The program code may execute entirely on a mobile device or partly on the mobile device as a stand-alone software package; partly on the mobile device and partly on a remote computer or remote computing device or entirely on the remote computer or server or computing device. In the latter scenario, the remote computer may be connected to the mobile device through any type of network, including a local area network (LAN) or a wide area network (WAN), or the connection may be made to the internet through a mobile operator network (e.g. a cellular network).

A system and method is provided of intent based dynamic generation of personalized answers (content) from dynamic sources.

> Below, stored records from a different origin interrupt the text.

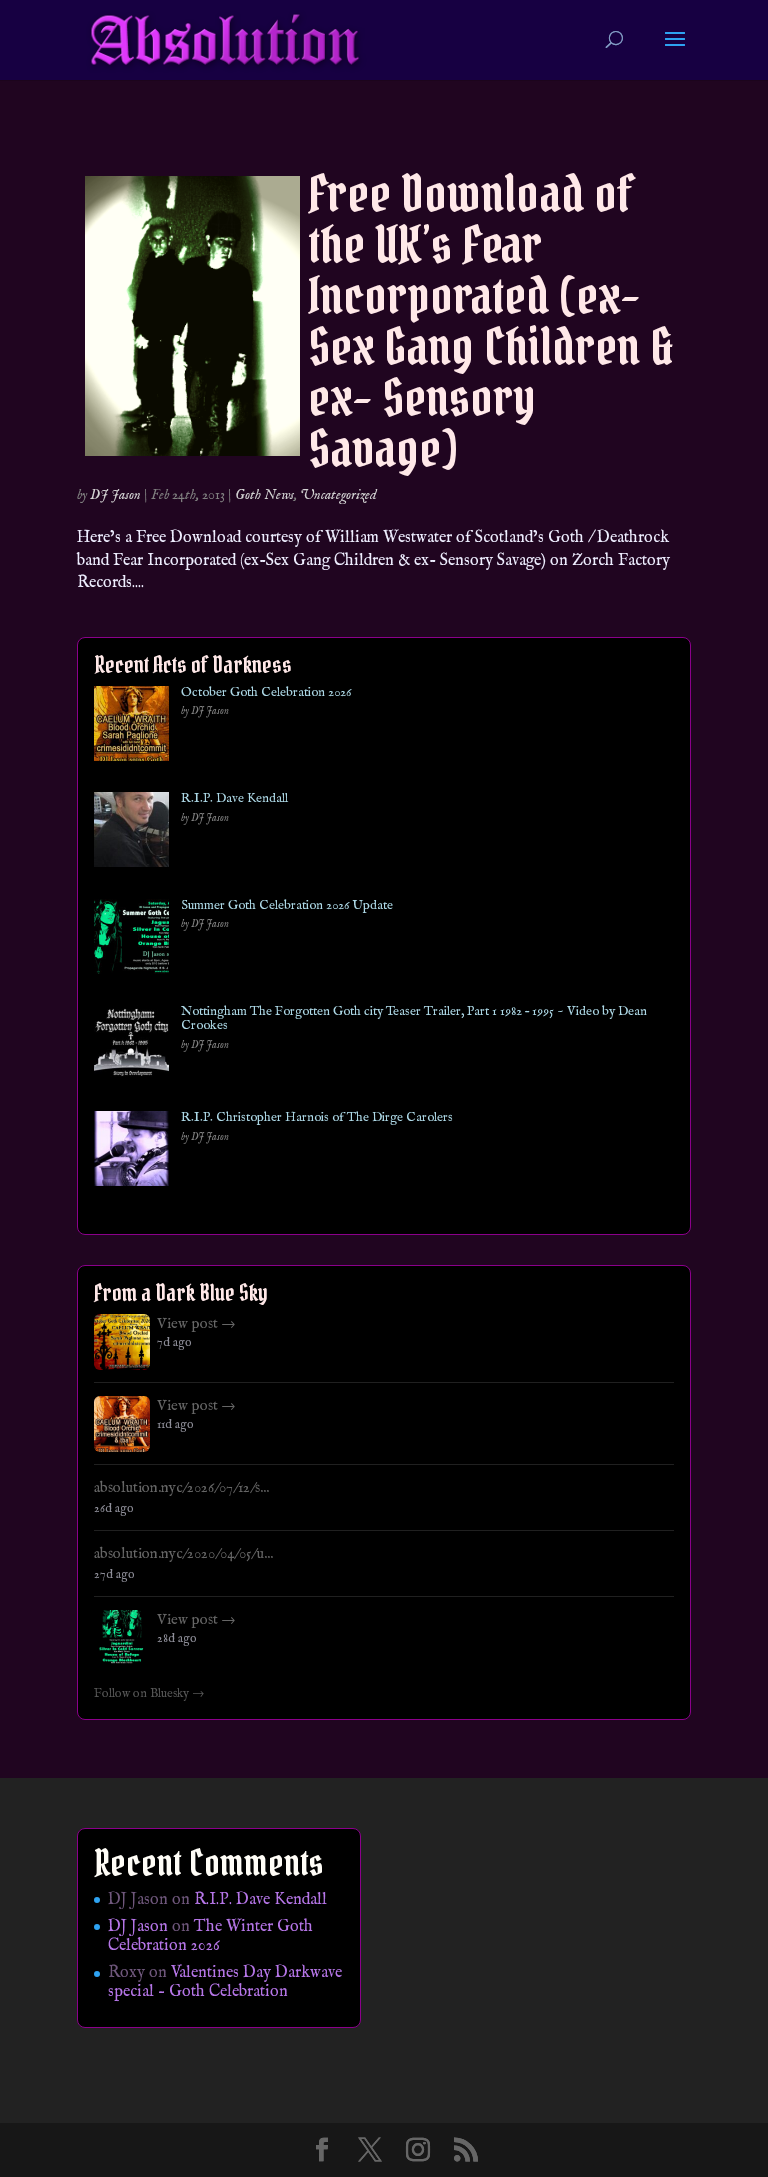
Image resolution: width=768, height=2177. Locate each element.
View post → (196, 1324)
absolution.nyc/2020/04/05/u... (183, 1554)
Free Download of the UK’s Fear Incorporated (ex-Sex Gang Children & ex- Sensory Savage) (490, 321)
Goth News (264, 495)
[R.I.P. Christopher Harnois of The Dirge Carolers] (131, 1152)
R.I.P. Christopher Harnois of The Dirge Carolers (317, 1118)
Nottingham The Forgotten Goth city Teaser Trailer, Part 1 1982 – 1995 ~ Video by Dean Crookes (414, 1019)
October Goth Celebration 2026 (266, 693)
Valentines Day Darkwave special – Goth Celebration (225, 1982)
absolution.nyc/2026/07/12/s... (181, 1488)
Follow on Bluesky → (149, 1694)
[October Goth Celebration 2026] (131, 727)
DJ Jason (115, 495)
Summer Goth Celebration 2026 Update (287, 906)
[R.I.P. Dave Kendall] (131, 833)
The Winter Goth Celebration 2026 (210, 1936)
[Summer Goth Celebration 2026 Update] (131, 940)
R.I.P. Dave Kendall (234, 799)
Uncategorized (338, 495)
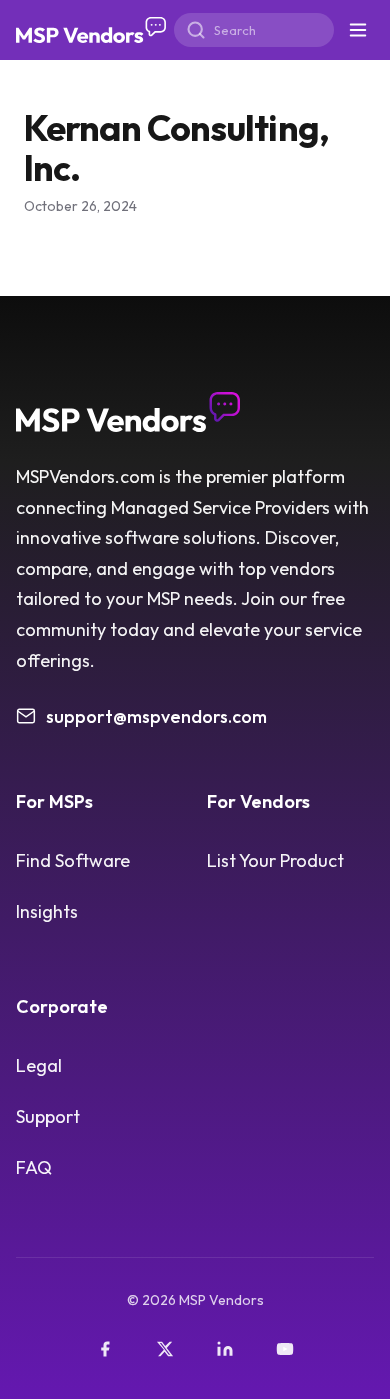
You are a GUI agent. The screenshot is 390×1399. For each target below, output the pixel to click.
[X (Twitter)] (165, 1349)
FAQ (34, 1167)
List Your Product (275, 860)
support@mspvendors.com (156, 716)
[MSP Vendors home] (91, 30)
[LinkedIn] (225, 1349)
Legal (39, 1065)
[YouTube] (285, 1349)
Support (48, 1116)
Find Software (73, 860)
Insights (47, 911)
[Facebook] (105, 1349)
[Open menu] (358, 30)
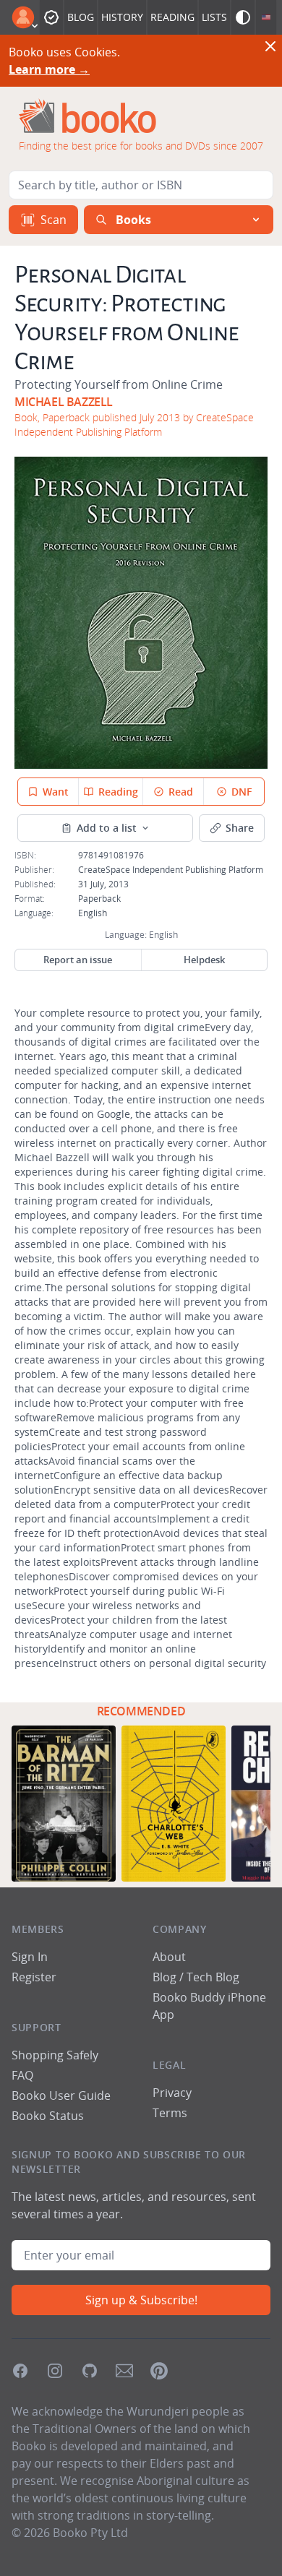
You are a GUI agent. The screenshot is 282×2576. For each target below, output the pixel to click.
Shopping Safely (55, 2055)
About (169, 1957)
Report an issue (77, 959)
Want (56, 791)
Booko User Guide (61, 2095)
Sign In (30, 1957)
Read (180, 791)
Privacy (172, 2093)
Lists (214, 17)
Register (34, 1977)
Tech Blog (213, 1977)
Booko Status (48, 2116)
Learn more (49, 69)
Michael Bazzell (63, 402)
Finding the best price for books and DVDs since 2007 (141, 145)
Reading (172, 17)
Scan (53, 220)
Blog (80, 17)
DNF (241, 791)
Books (133, 220)
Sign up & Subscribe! (141, 2300)
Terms (170, 2113)
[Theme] (243, 17)
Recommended (141, 1711)
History (122, 17)
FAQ (22, 2075)
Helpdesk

FIG. 1 shows a first part of the method.

A user/customer asks a question on an issue or an unknown 101. A customer may ask a question either using a browser e.g. performing a search like function or using an app on a mobile device to do the same. An app installed on a mobile device may be used by the customer to ask a question about a product or a service that the organization (e.g. a mobile network operator) is providing to the user. In this disclosure customer questions/comments/complaints are also collectively referred to as customer question.

The system may also acquire and use contextual information from the user devices e.g. mobile phone, SmartTV and the OSS/BSS to increase the accuracy of the assembled information.

A question is received at the remote server 102. The customer may send the question/comment/complaint using an app that may be installed on a mobile device e.g. a Smartphone. The remote server may be accessible over a network e.g. Internet or LAN (Local Area Network). In one embodiment a server may be a standalone computer that is connected to the internet or other network while in other embodiments it may refer to a set of networked computing devices.

In certain embodiments the search/querying functionality may be embedded in an app or software application that is installed on a device. In one embodiment the app of invention may be downloaded from an AppStore.

In one embodiment device information may be gathered and acquired from the mobile device to supplement the question posed by the customer/user. Information that can be gathered from the device may include but is not limited to: the device make, model and manufacture information, OS and firmware versions; applications (commonly referred to as “apps”) installed on the device; apps and processes running on the device; certificates on the device; user profile information; the character of any passcode used to authenticate a user (e.g. whether a password/passcode is used and the relative strength of that password, such as the number of characters); information regarding whether the device operating system has been tampered with by the user (e.g. an iOS device has been jailbroken, or a Google Android device has been rooted); and the data usage e.g. the amount of MB or GB used for a given billing period, the amount data used while roaming, or the relative amount compared to a data plan used by the user, stored WiFi networks, devices paired with a Bluetooth connection, etc.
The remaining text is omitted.